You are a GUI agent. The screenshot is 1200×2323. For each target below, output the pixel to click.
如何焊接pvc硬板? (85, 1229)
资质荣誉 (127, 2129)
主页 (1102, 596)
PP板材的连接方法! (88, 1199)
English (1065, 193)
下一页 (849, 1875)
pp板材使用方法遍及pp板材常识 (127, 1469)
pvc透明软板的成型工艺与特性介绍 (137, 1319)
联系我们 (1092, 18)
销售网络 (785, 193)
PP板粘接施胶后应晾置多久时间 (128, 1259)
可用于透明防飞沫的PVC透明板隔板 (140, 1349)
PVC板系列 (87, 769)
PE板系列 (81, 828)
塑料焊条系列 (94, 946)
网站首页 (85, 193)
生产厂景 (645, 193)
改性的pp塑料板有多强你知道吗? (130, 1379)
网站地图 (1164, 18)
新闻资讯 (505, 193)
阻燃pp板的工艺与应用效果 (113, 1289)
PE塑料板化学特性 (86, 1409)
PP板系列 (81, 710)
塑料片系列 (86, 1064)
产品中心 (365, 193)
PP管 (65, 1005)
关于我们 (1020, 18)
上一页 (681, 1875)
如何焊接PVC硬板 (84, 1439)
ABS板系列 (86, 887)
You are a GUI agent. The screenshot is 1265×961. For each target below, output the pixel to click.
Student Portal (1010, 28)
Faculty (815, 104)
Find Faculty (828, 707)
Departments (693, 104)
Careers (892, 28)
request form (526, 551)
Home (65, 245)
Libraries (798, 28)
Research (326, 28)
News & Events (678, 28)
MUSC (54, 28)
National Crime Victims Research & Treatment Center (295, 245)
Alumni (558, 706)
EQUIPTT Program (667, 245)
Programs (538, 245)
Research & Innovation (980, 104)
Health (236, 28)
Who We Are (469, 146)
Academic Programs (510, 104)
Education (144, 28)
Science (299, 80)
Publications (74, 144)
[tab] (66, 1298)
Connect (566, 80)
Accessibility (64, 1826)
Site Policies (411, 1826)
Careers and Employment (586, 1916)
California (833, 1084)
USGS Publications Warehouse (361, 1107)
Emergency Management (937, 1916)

#### [TASK TO COMPLETE]
Put every line of the data above into a Markdown table with the columns "Row" and "Text". Number the rows in order and skip any blank lines.

#### [SOLUTION TO THIS PROBLEM]
| Row | Text |
|---|---|
| 1 | You are a GUI agent. The screenshot is 1200×2323. For each target below, output the pixel to click. |
| 2 | 如何焊接pvc硬板? (85, 1229) |
| 3 | 资质荣誉 (127, 2129) |
| 4 | 主页 (1102, 596) |
| 5 | PP板材的连接方法! (88, 1199) |
| 6 | English (1065, 193) |
| 7 | 下一页 (849, 1875) |
| 8 | pp板材使用方法遍及pp板材常识 (127, 1469) |
| 9 | pvc透明软板的成型工艺与特性介绍 (137, 1319) |
| 10 | 联系我们 (1092, 18) |
| 11 | 销售网络 (785, 193) |
| 12 | PP板粘接施胶后应晾置多久时间 (128, 1259) |
| 13 | 可用于透明防飞沫的PVC透明板隔板 (140, 1349) |
| 14 | PVC板系列 (87, 769) |
| 15 | PE板系列 (81, 828) |
| 16 | 塑料焊条系列 (94, 946) |
| 17 | 网站首页 (85, 193) |
| 18 | 生产厂景 (645, 193) |
| 19 | 改性的pp塑料板有多强你知道吗? (130, 1379) |
| 20 | 网站地图 (1164, 18) |
| 21 | 新闻资讯 (505, 193) |
| 22 | 阻燃pp板的工艺与应用效果 (113, 1289) |
| 23 | PE塑料板化学特性 (86, 1409) |
| 24 | PP板系列 (81, 710) |
| 25 | 塑料片系列 (86, 1064) |
| 26 | 产品中心 (365, 193) |
| 27 | PP管 (65, 1005) |
| 28 | 关于我们 (1020, 18) |
| 29 | 上一页 (681, 1875) |
| 30 | 如何焊接PVC硬板 (84, 1439) |
| 31 | ABS板系列 (86, 887) |
| 32 | You are a GUI agent. The screenshot is 1265×961. For each target below, output the pixel to click. |
| 33 | Student Portal (1010, 28) |
| 34 | Faculty (815, 104) |
| 35 | Find Faculty (828, 707) |
| 36 | Departments (693, 104) |
| 37 | Careers (892, 28) |
| 38 | request form (526, 551) |
| 39 | Home (65, 245) |
| 40 | Libraries (798, 28) |
| 41 | Research (326, 28) |
| 42 | News & Events (678, 28) |
| 43 | MUSC (54, 28) |
| 44 | National Crime Victims Research & Treatment Center (295, 245) |
| 45 | Alumni (558, 706) |
| 46 | EQUIPTT Program (667, 245) |
| 47 | Programs (538, 245) |
| 48 | Research & Innovation (980, 104) |
| 49 | Health (236, 28) |
| 50 | Who We Are (469, 146) |
| 51 | Academic Programs (510, 104) |
| 52 | Education (144, 28) |
| 53 | Science (299, 80) |
| 54 | Publications (74, 144) |
| 55 | [tab] (66, 1298) |
| 56 | Connect (566, 80) |
| 57 | Accessibility (64, 1826) |
| 58 | Site Policies (411, 1826) |
| 59 | Careers and Employment (586, 1916) |
| 60 | California (833, 1084) |
| 61 | USGS Publications Warehouse (361, 1107) |
| 62 | Emergency Management (937, 1916) |